Medically integrated dispensing pharmacies in oncology often deal with complex PAs that can inhibit delivery of timely, quality care and consume staff resources.
Payers use prior authorization (PA) as a utilization management tool and costcontrol process to ensure medical necessity, requiring physicians to seek prior approval to qualify certain services for payment. Unfortunately, PAs can place a huge administrative burden on physicians and practices. This is especially true in oncology, as the rising cost of new cancer drugs brings intense scrutiny from payers.
Medically integrated dispensing (MID) pharmacies in oncology often deal with complex PAs that can inhibit delivery of timely, quality care and consume staff resources. Consequently, oncology practices with MIDs often seek more efficient ways of handling PAs. Fortunately, new innovative consulting services are emerging that can enable oncology MIDs to manage PAs more efficiently. A close look at one of these services, as well as an examination of the difficulties PAs can cause, may provide understanding of how this type of solution can create efficiencies in MID operations.
Although health care technologies available today enable practices to run more processes automatically, much of the PA process in oncology MIDs is still performed manually, creating barriers that can delay care. Such delays can be detrimental to patients. Increased anxiety, diminished quality of life, and suboptimal outcomes may occur when the start of treatment is postponed or ongoing care is interrupted.1
A 2021 American Medical Association (AMA) physician survey about PAs2 highlights how often the process negatively affects treatment. Of 1004 practicing physicians responding to the survey, 93% reported the PA process delays access to necessary care. Additionally, 82% reported the process can lead to patients abandoning their recommended course of treatment. Significant patient harm caused by PAs is also called out in the survey2:
For patients whose treatment requires PA, 91% of physician respondents say the process has a somewhat or significant negative impact on the patient’s clinical outcome.2
Payers top the list of stressors confronting oncologists, with PA the most cited source of stress.3 The hassles and delays caused by PAs often weigh heavily on oncologists as their patients wait for therapies pending PA approval.

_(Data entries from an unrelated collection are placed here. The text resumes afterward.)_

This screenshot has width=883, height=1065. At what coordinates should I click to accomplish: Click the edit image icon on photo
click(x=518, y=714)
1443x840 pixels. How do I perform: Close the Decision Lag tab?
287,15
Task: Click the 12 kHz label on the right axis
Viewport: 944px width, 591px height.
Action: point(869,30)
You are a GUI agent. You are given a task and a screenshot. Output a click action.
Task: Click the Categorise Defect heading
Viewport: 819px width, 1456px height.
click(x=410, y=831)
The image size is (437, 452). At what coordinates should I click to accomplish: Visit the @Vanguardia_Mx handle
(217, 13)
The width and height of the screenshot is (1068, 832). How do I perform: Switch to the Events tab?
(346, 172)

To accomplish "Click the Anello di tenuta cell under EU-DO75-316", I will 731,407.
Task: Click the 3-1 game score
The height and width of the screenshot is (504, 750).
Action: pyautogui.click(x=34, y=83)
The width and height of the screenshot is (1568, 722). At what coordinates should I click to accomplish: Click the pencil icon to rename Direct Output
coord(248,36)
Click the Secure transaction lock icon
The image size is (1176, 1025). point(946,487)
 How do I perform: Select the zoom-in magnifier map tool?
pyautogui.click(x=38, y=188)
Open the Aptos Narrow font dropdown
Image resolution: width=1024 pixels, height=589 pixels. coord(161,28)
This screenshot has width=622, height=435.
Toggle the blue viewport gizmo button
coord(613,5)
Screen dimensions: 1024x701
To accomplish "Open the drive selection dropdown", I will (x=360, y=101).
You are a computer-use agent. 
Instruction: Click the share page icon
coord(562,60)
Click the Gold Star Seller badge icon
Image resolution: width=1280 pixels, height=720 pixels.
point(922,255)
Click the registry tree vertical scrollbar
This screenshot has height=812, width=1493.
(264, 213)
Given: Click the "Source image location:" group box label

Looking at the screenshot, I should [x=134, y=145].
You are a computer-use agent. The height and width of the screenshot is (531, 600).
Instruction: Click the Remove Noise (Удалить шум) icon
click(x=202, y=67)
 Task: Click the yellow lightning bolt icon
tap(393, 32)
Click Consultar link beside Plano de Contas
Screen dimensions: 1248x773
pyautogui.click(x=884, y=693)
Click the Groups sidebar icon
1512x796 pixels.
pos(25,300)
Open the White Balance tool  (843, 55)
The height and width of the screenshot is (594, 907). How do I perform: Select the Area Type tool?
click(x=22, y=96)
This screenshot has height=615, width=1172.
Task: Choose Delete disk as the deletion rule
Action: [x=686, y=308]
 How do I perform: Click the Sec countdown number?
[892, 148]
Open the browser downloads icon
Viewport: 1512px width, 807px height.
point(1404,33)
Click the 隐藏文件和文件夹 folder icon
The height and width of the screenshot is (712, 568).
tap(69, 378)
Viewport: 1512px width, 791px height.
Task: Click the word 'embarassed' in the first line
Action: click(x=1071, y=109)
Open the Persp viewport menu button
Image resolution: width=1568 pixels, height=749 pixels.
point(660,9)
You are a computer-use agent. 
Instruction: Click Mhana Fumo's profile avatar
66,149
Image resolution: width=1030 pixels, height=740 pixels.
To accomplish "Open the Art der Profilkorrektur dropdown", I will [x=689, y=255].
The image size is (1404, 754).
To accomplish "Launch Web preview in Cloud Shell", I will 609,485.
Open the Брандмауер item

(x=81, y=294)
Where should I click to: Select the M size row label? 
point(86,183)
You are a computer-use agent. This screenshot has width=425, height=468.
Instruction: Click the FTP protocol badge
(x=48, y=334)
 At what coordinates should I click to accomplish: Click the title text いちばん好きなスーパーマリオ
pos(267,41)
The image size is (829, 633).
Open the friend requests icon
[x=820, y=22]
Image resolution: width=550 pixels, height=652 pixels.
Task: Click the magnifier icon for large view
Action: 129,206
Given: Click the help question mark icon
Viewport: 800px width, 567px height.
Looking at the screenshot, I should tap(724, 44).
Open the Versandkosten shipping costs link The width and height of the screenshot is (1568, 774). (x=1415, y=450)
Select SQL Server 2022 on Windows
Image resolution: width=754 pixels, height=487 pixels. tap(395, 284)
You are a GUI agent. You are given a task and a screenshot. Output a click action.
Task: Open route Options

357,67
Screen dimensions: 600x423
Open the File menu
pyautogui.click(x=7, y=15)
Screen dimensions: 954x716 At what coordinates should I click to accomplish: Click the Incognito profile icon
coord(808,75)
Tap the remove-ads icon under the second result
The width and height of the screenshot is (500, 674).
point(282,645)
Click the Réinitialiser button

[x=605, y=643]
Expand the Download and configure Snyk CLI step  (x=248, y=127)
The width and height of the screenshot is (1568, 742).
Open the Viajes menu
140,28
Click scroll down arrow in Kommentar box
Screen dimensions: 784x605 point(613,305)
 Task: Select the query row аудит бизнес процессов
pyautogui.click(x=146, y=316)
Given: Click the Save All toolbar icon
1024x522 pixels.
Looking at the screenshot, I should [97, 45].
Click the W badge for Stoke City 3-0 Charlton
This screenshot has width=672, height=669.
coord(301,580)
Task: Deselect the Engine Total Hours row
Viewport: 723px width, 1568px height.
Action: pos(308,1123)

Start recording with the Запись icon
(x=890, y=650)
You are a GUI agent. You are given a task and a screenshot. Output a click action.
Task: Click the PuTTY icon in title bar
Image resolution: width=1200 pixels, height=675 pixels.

According to the AMA survey, the PA process can place an additional administrative load on practices, with 88% of physicians describing the “burden associated with Pas as high or extremely high.”2 On average, practices complete 41 PAs per physician per week, and physicians and their staff spend 13 hours each week completing PAs.2 Forty percent of physicians in the survey indicate they have staff who work exclusively on PAs.2
The integration of pharmacies into oncology practices is a growing trend. For instance, from 2010 to 2019, the percentage of oncologists in practices with MIDs more than doubled, from 12.8% to 32.1%.4
Not only do MIDs provide an additional revenue stream for the practice, but they also can significantly enhance cancer care. First, because the prescribed drug is dispensed from the provider's office in a timely manner, the patient can begin therapy as soon as possible. This is extremely important for patients, especially those dealing with aggressive cancers. When treatment is delayed, outcomes and quality of life can be affected. Additionally, staff can support adherence and optimal outcomes by educating patients on prevention of AEs, and by managing AEs as well.
However, these important benefi ts can only be fully realized when MIDs are operating efficiently. In busy oncology practices, the goal is for the MID to promptly process and fill a prescription once it is received. Whenever a PA is involved in the flow of the prescription, however, difficulties can arise, as the PA process is often complex. Multiple phone calls, faxes, emails, and contacts with a payer often are required. Some payers have long hold times and backlogs that stall progress.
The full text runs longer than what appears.